▶ **PROVIDED MATERIAL**
----------------------------------------

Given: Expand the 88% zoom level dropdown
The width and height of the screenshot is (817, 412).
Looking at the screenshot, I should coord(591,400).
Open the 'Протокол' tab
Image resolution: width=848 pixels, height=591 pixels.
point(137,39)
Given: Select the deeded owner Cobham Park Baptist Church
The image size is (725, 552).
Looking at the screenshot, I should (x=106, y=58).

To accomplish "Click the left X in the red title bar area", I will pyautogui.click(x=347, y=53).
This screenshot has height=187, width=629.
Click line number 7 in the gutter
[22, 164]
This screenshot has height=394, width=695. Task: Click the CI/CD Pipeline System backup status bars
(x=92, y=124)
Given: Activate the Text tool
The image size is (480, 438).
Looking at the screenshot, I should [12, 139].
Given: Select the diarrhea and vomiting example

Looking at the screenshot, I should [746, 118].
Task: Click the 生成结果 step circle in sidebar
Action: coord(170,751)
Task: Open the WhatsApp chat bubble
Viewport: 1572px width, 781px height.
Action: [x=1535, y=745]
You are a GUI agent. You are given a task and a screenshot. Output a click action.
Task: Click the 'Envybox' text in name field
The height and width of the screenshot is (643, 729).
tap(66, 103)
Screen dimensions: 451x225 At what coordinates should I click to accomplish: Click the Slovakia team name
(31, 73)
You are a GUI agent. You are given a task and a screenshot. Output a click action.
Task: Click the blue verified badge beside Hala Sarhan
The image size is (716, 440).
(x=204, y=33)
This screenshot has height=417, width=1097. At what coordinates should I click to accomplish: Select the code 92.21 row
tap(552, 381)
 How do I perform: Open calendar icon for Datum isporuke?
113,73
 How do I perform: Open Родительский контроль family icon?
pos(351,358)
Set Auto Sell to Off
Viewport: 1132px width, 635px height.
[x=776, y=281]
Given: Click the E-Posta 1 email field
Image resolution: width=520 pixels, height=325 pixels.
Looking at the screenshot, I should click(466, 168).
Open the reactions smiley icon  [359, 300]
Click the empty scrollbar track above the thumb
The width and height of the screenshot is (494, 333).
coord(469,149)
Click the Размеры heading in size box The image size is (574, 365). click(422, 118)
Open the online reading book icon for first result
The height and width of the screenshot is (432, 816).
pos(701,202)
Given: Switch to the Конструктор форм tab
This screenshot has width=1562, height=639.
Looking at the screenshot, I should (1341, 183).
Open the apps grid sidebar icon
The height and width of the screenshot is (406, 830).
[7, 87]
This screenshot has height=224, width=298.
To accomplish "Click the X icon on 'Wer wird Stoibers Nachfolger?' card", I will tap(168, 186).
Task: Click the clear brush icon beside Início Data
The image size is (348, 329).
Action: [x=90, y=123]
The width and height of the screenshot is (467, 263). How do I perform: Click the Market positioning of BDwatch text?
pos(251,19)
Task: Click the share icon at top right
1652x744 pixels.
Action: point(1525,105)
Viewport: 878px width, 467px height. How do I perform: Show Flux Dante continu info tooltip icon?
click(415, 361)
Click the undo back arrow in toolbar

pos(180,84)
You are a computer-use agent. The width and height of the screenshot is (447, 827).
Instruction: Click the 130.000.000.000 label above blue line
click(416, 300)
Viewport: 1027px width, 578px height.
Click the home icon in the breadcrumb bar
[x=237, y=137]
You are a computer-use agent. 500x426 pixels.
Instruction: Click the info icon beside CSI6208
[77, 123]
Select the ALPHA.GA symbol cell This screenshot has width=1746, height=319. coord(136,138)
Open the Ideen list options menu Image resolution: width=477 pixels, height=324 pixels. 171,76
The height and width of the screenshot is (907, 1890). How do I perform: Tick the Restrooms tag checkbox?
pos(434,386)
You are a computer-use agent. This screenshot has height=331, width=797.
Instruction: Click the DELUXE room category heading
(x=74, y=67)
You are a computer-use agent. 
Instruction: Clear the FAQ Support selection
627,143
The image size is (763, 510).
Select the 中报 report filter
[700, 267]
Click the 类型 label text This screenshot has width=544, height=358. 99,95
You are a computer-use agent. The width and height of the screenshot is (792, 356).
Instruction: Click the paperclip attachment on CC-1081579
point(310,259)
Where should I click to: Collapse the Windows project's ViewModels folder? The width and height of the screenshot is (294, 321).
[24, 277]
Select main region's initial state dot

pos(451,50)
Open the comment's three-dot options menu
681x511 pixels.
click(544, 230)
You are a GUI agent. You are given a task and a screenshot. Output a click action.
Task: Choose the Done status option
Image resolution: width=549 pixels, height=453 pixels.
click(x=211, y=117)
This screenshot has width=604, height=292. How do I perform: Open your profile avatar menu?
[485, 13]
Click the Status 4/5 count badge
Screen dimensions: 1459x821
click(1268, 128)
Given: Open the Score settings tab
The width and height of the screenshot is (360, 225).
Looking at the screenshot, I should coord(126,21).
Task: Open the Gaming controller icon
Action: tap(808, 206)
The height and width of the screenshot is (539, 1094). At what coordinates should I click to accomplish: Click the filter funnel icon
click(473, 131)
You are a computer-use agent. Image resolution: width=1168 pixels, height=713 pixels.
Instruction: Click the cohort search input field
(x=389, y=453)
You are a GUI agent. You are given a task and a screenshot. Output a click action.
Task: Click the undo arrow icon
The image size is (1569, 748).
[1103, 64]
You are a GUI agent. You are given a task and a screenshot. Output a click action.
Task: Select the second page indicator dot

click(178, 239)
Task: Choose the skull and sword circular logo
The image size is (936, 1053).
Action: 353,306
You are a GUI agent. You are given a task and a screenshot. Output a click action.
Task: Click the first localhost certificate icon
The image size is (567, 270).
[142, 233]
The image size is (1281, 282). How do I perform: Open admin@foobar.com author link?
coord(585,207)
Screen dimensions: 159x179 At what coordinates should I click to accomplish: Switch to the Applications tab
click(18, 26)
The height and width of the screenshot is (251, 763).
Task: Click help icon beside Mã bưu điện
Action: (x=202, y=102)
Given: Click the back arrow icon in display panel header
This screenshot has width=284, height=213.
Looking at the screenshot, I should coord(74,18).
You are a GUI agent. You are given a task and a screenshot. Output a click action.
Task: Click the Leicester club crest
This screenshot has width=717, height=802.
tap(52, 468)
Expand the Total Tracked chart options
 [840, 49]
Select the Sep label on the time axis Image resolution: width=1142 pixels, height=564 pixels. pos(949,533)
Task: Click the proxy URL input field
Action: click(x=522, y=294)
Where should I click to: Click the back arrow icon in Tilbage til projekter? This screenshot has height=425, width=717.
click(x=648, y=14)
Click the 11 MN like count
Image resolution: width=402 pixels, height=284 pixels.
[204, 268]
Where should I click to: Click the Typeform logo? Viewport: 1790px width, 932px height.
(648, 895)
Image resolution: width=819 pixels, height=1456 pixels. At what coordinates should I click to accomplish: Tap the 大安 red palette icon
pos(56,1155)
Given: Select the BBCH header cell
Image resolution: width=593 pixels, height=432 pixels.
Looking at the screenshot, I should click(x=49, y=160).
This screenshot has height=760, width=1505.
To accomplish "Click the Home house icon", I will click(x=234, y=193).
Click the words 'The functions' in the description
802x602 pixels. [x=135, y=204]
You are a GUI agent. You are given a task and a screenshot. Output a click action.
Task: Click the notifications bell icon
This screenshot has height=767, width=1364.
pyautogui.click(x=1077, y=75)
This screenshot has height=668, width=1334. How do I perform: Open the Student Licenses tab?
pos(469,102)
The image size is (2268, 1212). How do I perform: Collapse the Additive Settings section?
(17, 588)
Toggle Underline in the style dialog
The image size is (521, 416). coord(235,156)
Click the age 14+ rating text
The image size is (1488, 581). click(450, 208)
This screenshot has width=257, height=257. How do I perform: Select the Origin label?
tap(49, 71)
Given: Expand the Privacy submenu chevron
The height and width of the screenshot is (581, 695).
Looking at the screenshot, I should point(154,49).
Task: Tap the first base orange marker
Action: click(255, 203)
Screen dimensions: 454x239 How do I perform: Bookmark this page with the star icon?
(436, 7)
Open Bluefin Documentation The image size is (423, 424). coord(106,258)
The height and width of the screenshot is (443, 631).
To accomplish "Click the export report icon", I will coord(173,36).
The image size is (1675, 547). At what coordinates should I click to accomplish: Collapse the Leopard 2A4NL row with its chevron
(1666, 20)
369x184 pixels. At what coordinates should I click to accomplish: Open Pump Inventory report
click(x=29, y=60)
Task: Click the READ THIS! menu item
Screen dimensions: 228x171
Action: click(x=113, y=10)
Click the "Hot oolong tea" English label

----------------------------------------

▶ **INSTRUCTION**
Switch "description" to "summary" in the lines starting at the one containing "This screenshot has height=760, width=1505." and ending at the one containing "802x602 pixels. [x=135, y=204]", and write out only those lines with nothing else changed.

▶ **FULL RESPONSE**
This screenshot has height=760, width=1505.
To accomplish "Click the Home house icon", I will click(x=234, y=193).
Click the words 'The functions' in the summary
802x602 pixels. [x=135, y=204]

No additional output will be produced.